Several nonprofits in Tuolumne County work daily with our unhoused population – Nancy’s Hope, Resiliency Village, Interfaith, Give Someone A Second Chance, Compassion Outreach, One Pile at a Time – along with churches and many more organizations.
Steps to Address the Homelessness Crisis
First
Physical support is an immediate need: shelter, food, and healthcare. “A home is a basic necessity to maintain health, work, school, and dignified living conditions” (1) that must be paired with case management and support services. Transitional housing (motels, shelters, tiny homes, converted spaces) and targeted programs for specific subpopulations, such as veterans, homeless youth, or domestic violence survivors (1), can be the starting point of exiting homelessness.
Second
Long-term system solutions come next: affordable housing for the lowest incomes, job training, mental health care, and services for substance abuse treatment.
Persistence will lead us to the success of caring for our people.
Let’s give them boots to walk home in.
Take Action
- Educate yourself. (Thank you for reading this article!)
- Attend the Tuolumne County Homeless Committee Meeting. (2nd Thursday of each month, 9:00 am, Board of Supervisors Chambers.)
- Advocate for county policies that support our vulnerable and unhoused residents.
- Write a letter to the editor.
- Attend Board of Supervisors meetings and speak up. See meeting agendas.

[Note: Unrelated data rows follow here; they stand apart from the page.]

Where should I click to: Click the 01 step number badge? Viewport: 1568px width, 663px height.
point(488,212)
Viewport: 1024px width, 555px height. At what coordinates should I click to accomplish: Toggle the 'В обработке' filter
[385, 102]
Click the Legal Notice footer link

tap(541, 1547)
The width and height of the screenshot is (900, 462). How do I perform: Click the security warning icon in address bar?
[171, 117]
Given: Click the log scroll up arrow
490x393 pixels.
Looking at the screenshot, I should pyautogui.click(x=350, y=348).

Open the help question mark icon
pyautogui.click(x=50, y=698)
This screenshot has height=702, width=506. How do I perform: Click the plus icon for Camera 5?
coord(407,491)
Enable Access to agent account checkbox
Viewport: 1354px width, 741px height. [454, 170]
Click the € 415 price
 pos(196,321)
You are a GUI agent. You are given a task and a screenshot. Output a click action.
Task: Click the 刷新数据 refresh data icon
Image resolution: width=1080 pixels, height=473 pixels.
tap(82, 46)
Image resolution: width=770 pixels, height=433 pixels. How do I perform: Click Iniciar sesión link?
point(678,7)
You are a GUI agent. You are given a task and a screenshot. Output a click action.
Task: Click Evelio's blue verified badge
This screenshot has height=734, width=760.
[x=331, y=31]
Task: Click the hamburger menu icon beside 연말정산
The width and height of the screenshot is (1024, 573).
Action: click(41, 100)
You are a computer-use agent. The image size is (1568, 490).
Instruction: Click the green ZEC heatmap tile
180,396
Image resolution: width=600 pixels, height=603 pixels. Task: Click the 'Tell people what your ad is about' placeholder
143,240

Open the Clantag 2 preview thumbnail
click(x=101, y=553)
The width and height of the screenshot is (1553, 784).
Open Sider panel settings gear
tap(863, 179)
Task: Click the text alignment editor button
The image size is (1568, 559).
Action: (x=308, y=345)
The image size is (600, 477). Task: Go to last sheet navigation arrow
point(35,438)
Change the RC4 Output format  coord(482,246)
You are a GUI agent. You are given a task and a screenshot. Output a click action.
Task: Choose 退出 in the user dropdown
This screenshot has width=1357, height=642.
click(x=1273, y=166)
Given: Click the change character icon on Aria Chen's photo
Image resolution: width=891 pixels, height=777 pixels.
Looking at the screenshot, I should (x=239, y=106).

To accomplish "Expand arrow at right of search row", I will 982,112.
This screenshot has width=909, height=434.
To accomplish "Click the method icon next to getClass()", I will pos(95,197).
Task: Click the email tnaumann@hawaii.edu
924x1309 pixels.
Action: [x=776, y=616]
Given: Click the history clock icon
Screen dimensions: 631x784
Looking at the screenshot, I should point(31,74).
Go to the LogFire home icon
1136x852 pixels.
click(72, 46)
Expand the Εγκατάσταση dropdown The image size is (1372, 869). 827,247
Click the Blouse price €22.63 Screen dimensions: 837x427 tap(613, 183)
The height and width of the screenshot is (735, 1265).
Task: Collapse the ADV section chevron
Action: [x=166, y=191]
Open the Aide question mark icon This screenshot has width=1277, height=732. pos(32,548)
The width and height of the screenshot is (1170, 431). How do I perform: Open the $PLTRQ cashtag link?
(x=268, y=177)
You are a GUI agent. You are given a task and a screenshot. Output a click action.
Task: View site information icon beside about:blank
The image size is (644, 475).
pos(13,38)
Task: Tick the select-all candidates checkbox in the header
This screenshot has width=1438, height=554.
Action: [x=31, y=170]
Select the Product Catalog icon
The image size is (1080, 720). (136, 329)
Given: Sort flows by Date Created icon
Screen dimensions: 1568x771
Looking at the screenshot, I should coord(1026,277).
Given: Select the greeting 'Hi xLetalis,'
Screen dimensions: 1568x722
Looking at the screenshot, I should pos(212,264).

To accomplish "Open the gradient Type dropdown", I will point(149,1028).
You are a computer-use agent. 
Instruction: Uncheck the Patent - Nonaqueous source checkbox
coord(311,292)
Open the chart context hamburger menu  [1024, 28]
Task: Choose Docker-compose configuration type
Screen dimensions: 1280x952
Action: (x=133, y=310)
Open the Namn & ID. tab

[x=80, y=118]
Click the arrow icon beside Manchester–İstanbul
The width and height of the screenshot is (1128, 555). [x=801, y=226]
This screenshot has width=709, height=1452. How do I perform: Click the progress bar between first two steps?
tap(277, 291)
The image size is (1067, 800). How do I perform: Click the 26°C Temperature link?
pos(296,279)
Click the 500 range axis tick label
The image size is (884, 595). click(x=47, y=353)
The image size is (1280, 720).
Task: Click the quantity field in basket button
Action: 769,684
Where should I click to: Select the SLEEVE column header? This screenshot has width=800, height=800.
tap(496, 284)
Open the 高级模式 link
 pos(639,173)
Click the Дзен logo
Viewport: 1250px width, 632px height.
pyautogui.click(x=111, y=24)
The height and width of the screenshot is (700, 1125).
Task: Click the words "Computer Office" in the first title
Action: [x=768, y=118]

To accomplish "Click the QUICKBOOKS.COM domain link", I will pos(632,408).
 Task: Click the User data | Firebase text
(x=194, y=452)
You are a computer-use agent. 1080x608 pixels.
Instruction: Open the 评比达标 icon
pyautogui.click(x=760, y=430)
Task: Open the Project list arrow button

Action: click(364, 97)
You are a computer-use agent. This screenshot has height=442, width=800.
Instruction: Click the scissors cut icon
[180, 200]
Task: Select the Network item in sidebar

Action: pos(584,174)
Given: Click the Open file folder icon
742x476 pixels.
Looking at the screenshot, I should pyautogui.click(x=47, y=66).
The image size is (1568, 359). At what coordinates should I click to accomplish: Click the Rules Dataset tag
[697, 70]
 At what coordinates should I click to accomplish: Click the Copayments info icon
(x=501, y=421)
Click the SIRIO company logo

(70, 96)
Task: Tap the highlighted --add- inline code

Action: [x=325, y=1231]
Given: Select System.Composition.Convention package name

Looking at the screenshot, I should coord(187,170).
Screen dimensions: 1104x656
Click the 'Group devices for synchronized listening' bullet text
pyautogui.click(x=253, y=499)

- Attend Sonora City Council meetings and speak up. See meeting agendas.
Notes
- Sara Kimberlin and Monica Davalos, “Understanding Homelessness in California and What Can Be Done,” California Budget and Policy Center, March 2023.
- Margot Kushel, MD, and Tiana Moore, PhD, “Towards a New Understanding, California Statewide Study of People Experiencing Homelessness,” Benioff Homelessness and Housing Initiative University of California San Francisco, June 2023.
- Emmaline Soken-Huberty, “10 root Causes of Homelessness,” Human Rights Careers.
- “Substance Abuse and Homelessness,” National Coalition for the Homeless, 2017.
- “10 Causes of Homelessness,” Arlington Life Shelter.